Arylalkylamine N-acetyltransferase (AANAT) is the penultimate and key regulatory enzyme in the melatonin biosynthetic pathway. In chicken retina in vivo, AANAT is expressed in a circadian fashion, primarily in photoreceptor cells. AANAT activity is high at night in darkness, low during the daytime, and suppressed by light exposure at night. In the present study, we investigated the circadian and photic regulation of adenosine 3',5'-monophosphate (cAMP) in cultured retinal cells entrained to a daily light-dark (LD) cycle, as well as the role of Ca(2+) and cAMP in the regulation of AANAT activity. Similar to AANAT activity, cAMP levels fluctuate in a daily fashion, with high levels at night in darkness and low levels during the day in light. This daily fluctuation continued with reduced amplitude in constant (24 h/day) darkness (DD). These changes in cAMP appear to be causally related to control of AANAT activity. Adenylyl cyclase and protein kinase A inhibitors suppress the nocturnal increase of AANAT in DD, while 8Br-cAMP augments it. The nocturnal increase of AANAT activity also involves Ca(2+) influx, as it is inhibited by nitrendipine, an inhibitor of L-type voltage-gated channels, and augmented by Bay K 8644, a Ca(2+) channel agonist. The effect of Bay K 8644 was antagonized by the adenylyl cyclase inhibitor MDL 12330A, suggesting a link between Ca(2+) influx, cAMP formation, and AANAT activity in retinal cells. Light exposure at night, which rapidly suppresses AANAT activity, also suppressed cAMP levels. The effect of light on AANAT activity was reversed by Bay K 8644, 8Br-cAMP, and the proteasome inhibitor lactacystin. These results indicate a dynamic interplay of circadian oscillators and light in the regulation of cAMP levels and AANAT activity in photoreceptor cells.
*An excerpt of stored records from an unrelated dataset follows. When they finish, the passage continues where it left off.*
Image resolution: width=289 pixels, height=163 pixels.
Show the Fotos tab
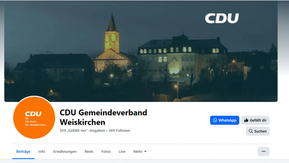[x=106, y=151]
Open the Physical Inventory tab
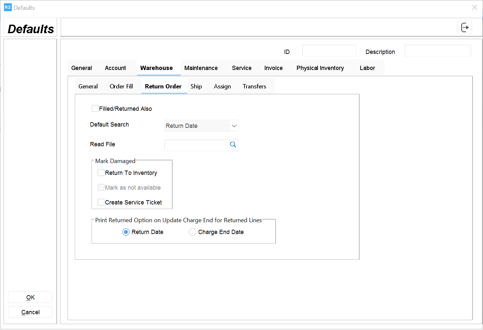Screen dimensions: 483x330 click(x=320, y=68)
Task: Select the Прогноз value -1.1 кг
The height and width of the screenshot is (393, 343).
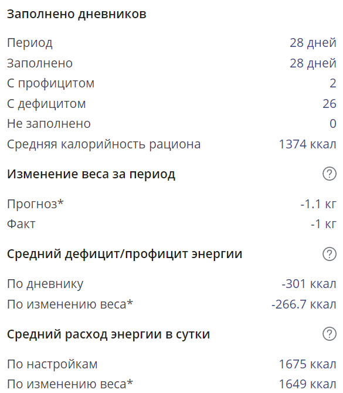Action: click(x=318, y=204)
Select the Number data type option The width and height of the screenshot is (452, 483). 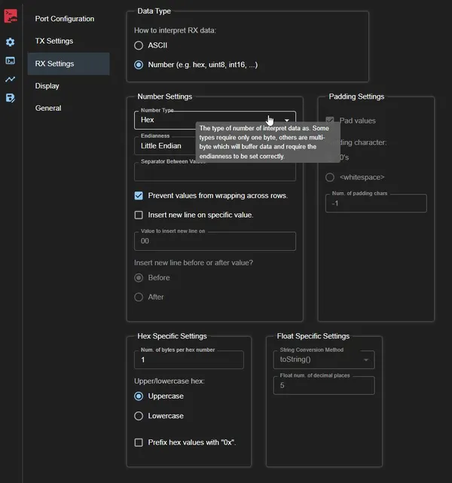139,65
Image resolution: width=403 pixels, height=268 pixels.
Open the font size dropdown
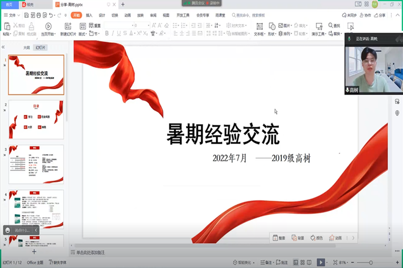click(x=148, y=26)
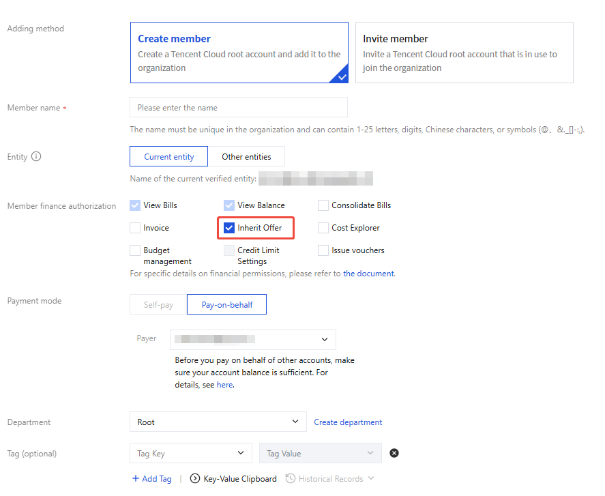
Task: Uncheck the Inherit Offer checkbox
Action: tap(229, 228)

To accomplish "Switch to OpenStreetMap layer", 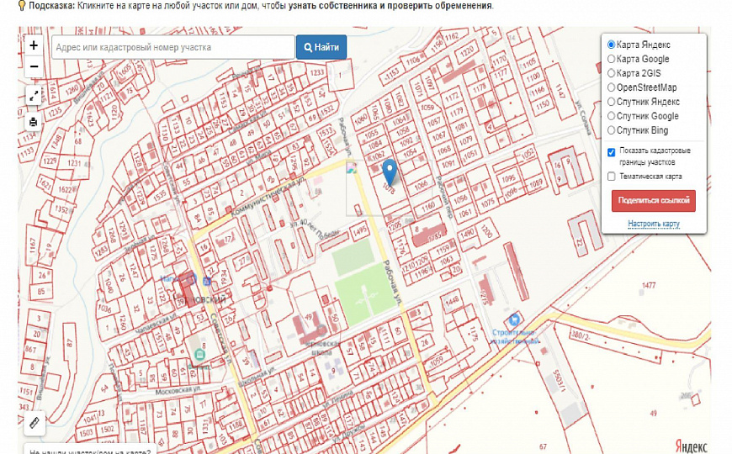I will [612, 88].
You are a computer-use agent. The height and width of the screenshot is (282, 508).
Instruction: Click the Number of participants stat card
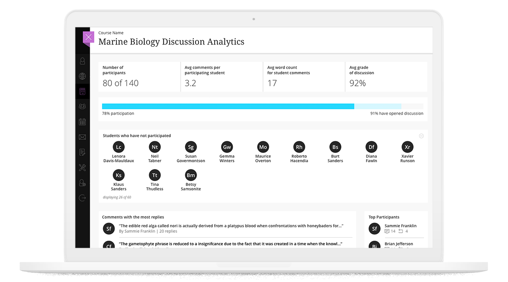pyautogui.click(x=139, y=77)
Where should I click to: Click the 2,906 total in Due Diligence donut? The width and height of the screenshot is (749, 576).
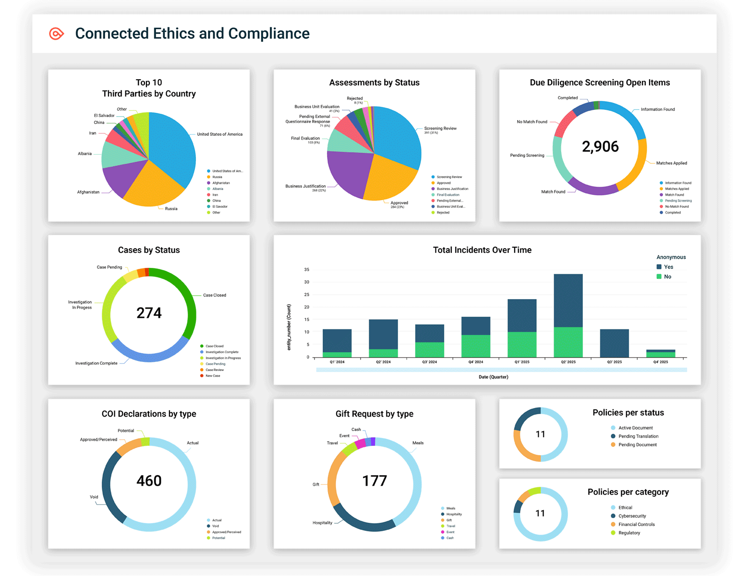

Melatonin synthesis in retina: circadian regulation of arylalkylamine N-acetyltransferase activity in cultured photoreceptor cells of embryonic chicken retina.

The key regulatory enzyme in melatonin synthesis is arylalkylamine N-acetyltransferase (AANAT). In vivo, AANAT activity in chicken retinal photoreceptor cells exhibits a circadian rhythm that peaks at night. The purpose of the present study was to investigate the temporal development of light/dark and circadian oscillations of AANAT activity in cultured retinal cells prepared from 6- and 8-day-old chicken embryos (E6, E8, respectively). Photoreceptor cells prepared from E6 retinas and incubated under a 14-h light/10-h dark (LD) cycle of illumination for 5-7 days displayed prominent daily fluctuations in AANAT activity on days 5 and 6 in vitro. However, when E6 cells, incubated for 5 days under LD, were transferred to continuous (24 h/day) darkness (DD) on day 6, no daily pattern of activity was observed. This result indicates that AANAT fluctuations were light-driven and not circadian at this stage. In contrast, cells prepared from E8 embryos and incubated under conditions identical to those for E6 cells displayed prominent rhythms of AANAT activity in both LD and DD, indicative of circadian control. To determine if circadian control of AANAT activity would develop in E6 cells incubated for a longer period of time to allow maturation, cells were incubated for 8 days in LD followed by 2 days in DD. AANAT activity in these cells was rhythmic in both LD and DD. In cells incubated in this manner, a 2-h light pulse in the middle of the subjective night suppressed AANAT activity, indicating that the enzyme activity in the cultured cells is acutely suppressed by light, as it is in vivo. These results indicate that the ability to express circadian regulation of AANAT activity is an intrinsic property of retinal cells that can develop in vitro. Development of light-dark regulation of AANAT activity appears to precede the circadian clock-control of enzyme activity.